> _What to produce_
The lines to copy run from the one containing "Click the plus icon on Create One!" through the last line of the listing; copy them exactly and nothing more.

** Opening Source material block **

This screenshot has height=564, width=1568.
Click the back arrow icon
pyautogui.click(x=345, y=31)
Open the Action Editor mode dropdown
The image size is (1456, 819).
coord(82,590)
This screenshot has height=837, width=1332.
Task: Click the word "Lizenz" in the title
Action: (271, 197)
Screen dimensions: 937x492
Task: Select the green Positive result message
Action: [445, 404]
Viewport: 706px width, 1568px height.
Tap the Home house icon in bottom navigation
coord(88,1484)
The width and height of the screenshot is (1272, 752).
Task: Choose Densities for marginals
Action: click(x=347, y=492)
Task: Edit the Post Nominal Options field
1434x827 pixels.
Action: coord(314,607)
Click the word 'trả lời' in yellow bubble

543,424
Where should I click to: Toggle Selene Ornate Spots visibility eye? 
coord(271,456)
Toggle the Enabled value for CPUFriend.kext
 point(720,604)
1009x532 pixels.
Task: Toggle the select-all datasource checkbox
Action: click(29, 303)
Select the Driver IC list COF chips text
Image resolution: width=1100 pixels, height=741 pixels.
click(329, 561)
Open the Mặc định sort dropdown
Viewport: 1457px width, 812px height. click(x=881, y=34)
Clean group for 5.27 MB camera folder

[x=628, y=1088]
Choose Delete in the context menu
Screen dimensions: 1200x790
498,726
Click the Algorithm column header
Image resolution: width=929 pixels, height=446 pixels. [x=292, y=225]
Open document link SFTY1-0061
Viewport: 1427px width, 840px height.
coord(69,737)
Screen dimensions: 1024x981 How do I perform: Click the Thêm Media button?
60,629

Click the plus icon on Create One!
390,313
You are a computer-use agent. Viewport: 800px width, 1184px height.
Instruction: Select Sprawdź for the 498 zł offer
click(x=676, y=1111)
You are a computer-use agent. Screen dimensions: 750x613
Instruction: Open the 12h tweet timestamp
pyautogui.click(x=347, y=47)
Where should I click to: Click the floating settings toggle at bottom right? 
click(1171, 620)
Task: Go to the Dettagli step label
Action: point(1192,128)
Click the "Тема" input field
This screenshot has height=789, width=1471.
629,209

** Closing Source material block **

> _Result below_
Click the plus icon on Create One!
390,313
You are a computer-use agent. Viewport: 800px width, 1184px height.
Instruction: Select Sprawdź for the 498 zł offer
click(x=676, y=1111)
You are a computer-use agent. Screen dimensions: 750x613
Instruction: Open the 12h tweet timestamp
pyautogui.click(x=347, y=47)
Where should I click to: Click the floating settings toggle at bottom right? 
click(1171, 620)
Task: Go to the Dettagli step label
Action: point(1192,128)
Click the "Тема" input field
This screenshot has height=789, width=1471.
629,209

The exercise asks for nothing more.